### Exercise objective
Once you find the line containing "Given: Click the AI Images icon in sidebar", set down exactly that line and every one after it through the end of the listing below, with both ends included and any pictures omitted.

### Records to process
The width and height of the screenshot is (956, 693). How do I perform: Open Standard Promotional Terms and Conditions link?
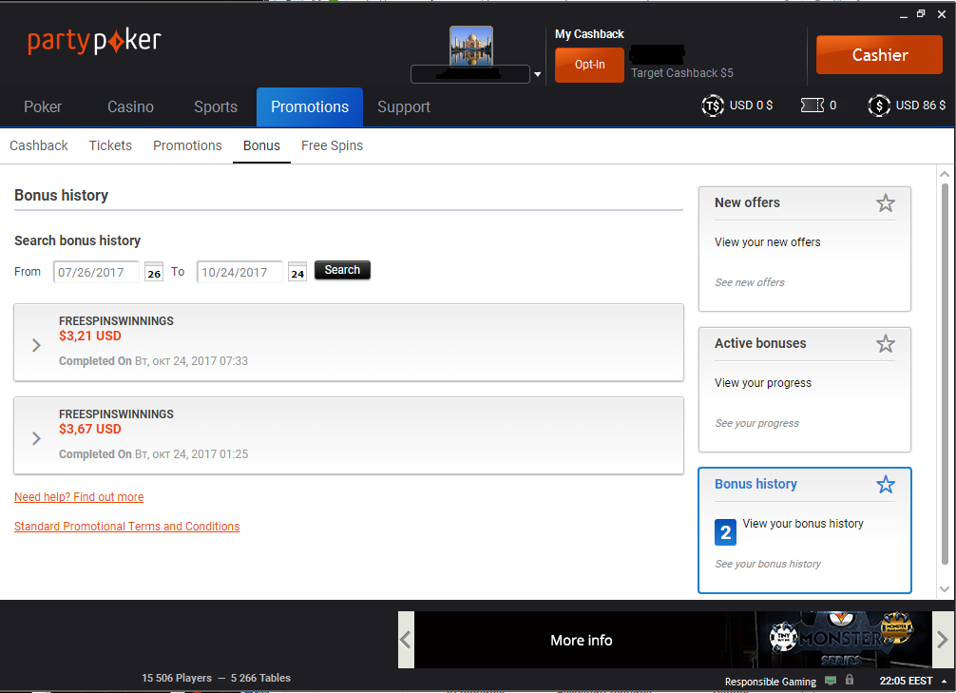pyautogui.click(x=126, y=527)
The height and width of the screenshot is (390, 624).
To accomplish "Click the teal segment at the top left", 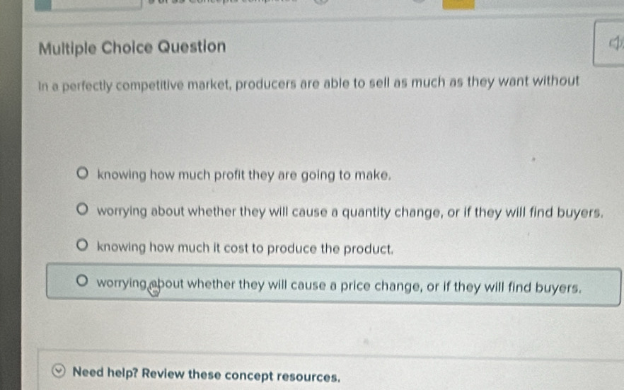I will 42,4.
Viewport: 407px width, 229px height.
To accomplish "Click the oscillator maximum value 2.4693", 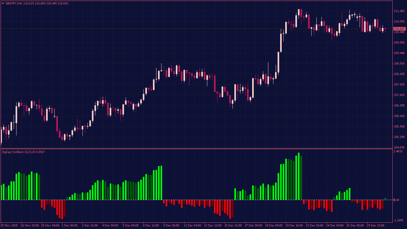I will click(x=398, y=151).
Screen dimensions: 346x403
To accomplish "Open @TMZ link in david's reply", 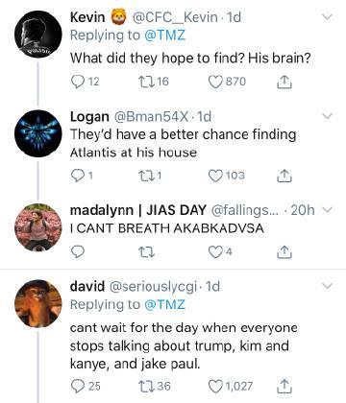I will 164,304.
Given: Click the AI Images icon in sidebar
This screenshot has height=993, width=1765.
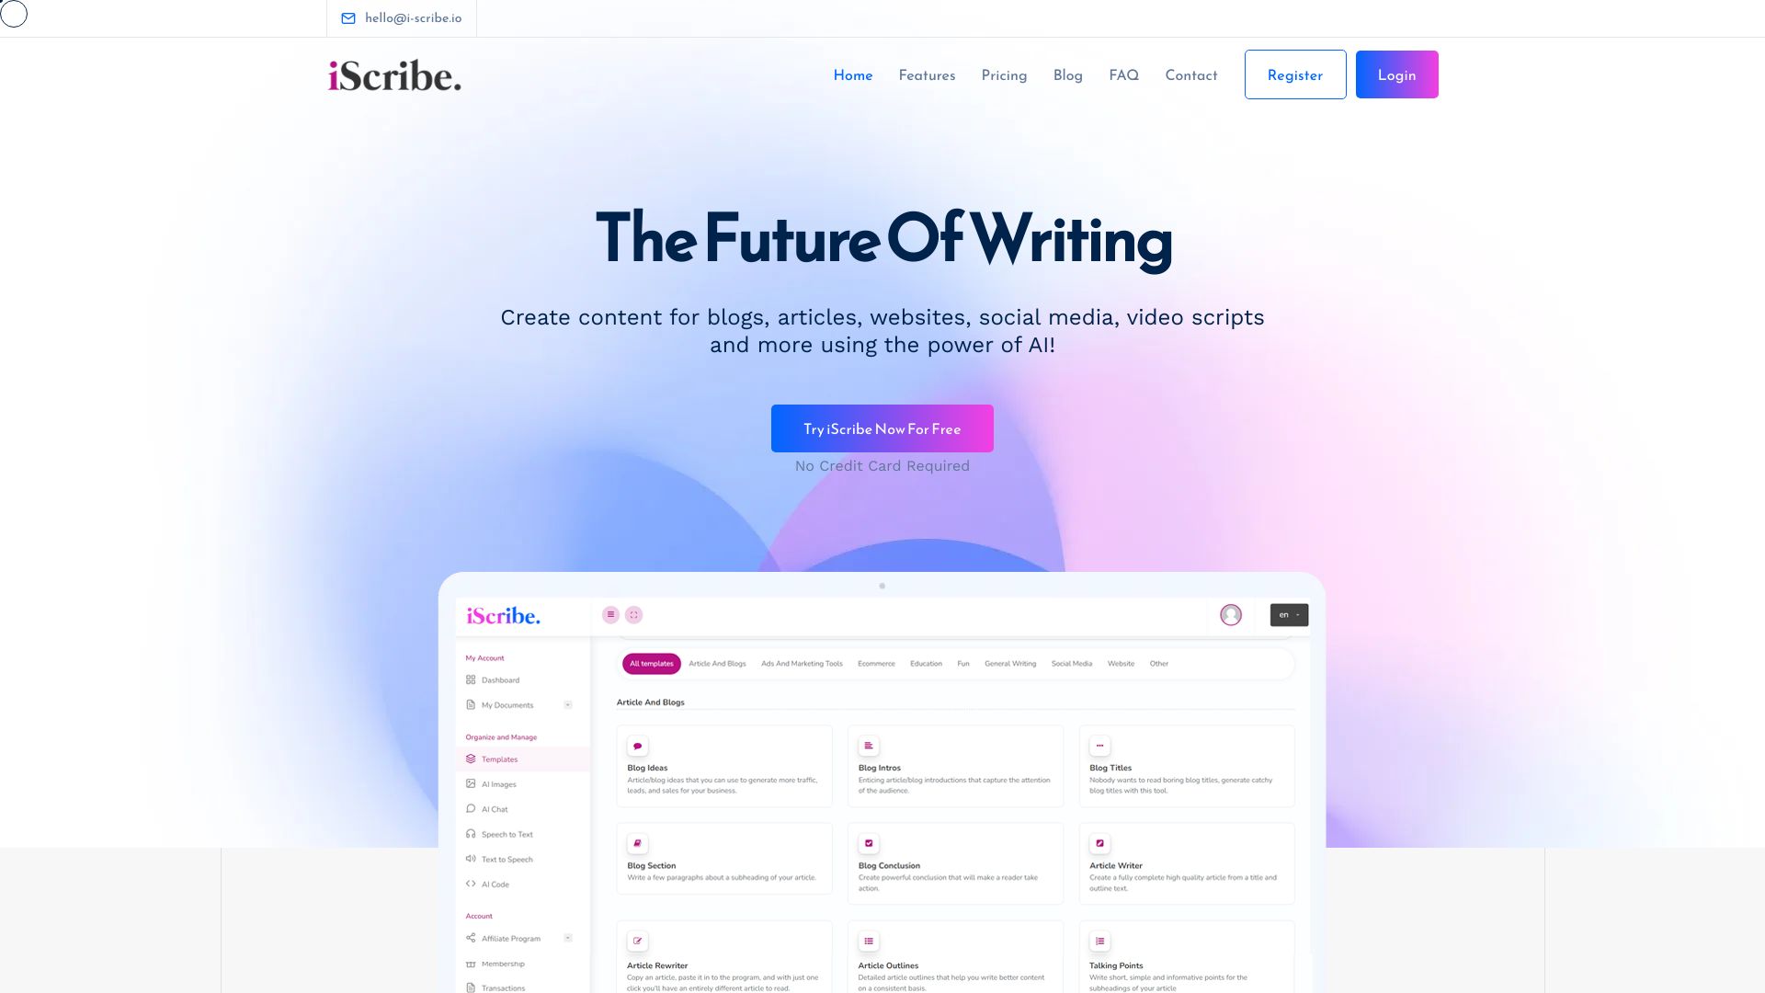Looking at the screenshot, I should click(x=471, y=784).
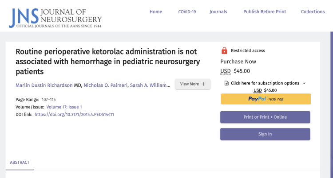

### Problem solution
Given: Click the AI Images icon in sidebar
This screenshot has height=993, width=1765.
Looking at the screenshot, I should click(x=471, y=784).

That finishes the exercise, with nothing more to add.